Quand bien même on ne retiendra pas son nom pour son remake de « Le Jour où la Terre s'arrêta », Scott Derrickson revient à ses amours et donc à ses horreurs les plus fascinantes. Plus question de rempiler chez Marvel, il n’est pas près de renoncer à sa liberté d’expression, lui qui nous a amené tant de frissons avec « Sinister », une œuvre imparfaite, mais dotée d’une aura suffisamment ténébreuse pour que l’on se laisse hanter par le climax.
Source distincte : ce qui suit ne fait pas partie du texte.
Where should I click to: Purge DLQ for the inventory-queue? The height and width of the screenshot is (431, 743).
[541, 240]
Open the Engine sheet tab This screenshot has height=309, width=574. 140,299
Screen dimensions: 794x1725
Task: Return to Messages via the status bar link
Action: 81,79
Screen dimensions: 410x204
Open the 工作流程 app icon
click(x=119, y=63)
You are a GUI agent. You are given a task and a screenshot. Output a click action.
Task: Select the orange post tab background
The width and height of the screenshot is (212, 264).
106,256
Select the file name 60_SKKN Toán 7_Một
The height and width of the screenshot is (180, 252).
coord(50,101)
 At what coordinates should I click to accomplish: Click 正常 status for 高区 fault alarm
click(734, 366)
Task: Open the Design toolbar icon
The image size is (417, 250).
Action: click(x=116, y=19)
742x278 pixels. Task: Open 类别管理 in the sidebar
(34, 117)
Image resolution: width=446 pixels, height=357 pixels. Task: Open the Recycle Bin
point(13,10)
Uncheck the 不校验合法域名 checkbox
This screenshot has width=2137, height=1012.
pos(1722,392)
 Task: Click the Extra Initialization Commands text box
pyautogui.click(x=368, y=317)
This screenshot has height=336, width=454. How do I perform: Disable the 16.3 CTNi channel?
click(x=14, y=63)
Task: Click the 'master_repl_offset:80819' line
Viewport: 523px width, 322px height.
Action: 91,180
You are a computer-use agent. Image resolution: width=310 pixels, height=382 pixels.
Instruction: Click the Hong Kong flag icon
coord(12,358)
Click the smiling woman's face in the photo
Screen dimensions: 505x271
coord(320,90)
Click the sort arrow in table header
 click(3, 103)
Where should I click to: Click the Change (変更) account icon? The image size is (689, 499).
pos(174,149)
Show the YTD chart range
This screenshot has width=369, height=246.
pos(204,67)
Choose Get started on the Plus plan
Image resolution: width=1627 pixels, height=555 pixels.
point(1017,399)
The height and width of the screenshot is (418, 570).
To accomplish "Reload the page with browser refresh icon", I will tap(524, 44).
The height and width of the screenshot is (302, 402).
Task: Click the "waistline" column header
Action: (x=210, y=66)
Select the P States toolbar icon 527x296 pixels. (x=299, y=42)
Ainsi, le cinéaste trouve l’occasion de se replonger dans des réalisations plus modestes, comme l’ont été « L'Exorcisme d'Emily Rose » et « Délivre-nous du mal ». Un détour par son enfance n’est donc pas surprenant, sachant qu’il finira par croiser ses traumatismes avec des personnages tout bonnement Kingien dans l’âme.
Adapté d’une nouvelle de Joe Hill, le fiston de Stephen King, le récit prend place dans les années 70, dans une ville reculée de Colorado, qui fait face à l’horreur et à une confusion qui dépassent ses habitants. La menace pouvait aussi bien venir de l’extérieur que dans son foyer, où les violences parentales se multipliaient. Il en va ainsi du portrait d’une Amérique qui court après des masques, insaisissables pour la simple raison que chacun vivait dans un désert de solitude. C’est à ce moment que le Grabber (Ethan Hawke) attrape ses proies et pourquoi pas le spectateur par la même occasion. C’est en tout cas ce qui arrivera au jeune Finney Shaw (Mason Thames), un adolescent sans histoire, si ce n’est son attachement pour sa sœur cadette, Gwen (Madeleine McGraw), car ils parviennent à réaliser l’impensable dans le même mouvement, à savoir un élan de solidarité.
Derrickson vient alors questionner et surtout nuancer un contrôle parental toxique, venant d’un père alcoolique (Jeremy Davies), qui n’affiche pas la caricature grotesque comme on en voit trop dans les carcans hollywoodiens. Il est toujours possible de se renouveler chez Blumhouse, le réalisateur préfère avant tout s’y resourcer, le temps d’un teen-horror bien senti, malgré le manque de subtilité dans un scénario assez laborieux investir. Il fait ainsi le choix d’abandonner un présumé huis-clos pour faire évoluer deux axes narratifs, qui se répondent intelligemment à certains moments, notamment lorsque cela concerne des visions cauchemardesques de Gwen, qui cherche à tout prix à sauver son frère. Leur connexion est assez forte pour que l’on n’oublie pas l’enquête qui plane derrière les kidnappings. Mais en attendant, Finney est livré à lui-même, ou presque, avec un téléphone dysfonctionnel qui trône dans la même cave où des victimes l’ont précédé. Un jeu de suggestion génère ainsi toute la tension qu’il faut, avec Hawke dans le manteau d’un monstre immobile sur une chaise, attendant patiemment son vis-à-vis, un fouet à la main.
Il est le gardien d’un secret qu’il ne le redoute pas, où ses anciennes proies finissent par initier Finney à leur désir de vengeance, là où ce dernier cherche avant tout à se dépasser par le courage, celui de se défaire du harcèlement subi dans le cadre scolaire ou celui d’un père un peu trop présent pour lui rappeler sa suprématie. « The Black Phone » est-il pourtant téléphoné ? Bien entendu, mais sa force réside dans cet aspect anti-spectaculaire, qui attrape la malveillance, de l’exposer avec le plus d’arguments pertinents possibles. Si cela peut d’abord nuire au manque d’originalité de l’intrigue, ce n’est qu’à l’arrivée que l’on se surprend à apprécier l’autopsie du boogeyman à travers des yeux d’enfants.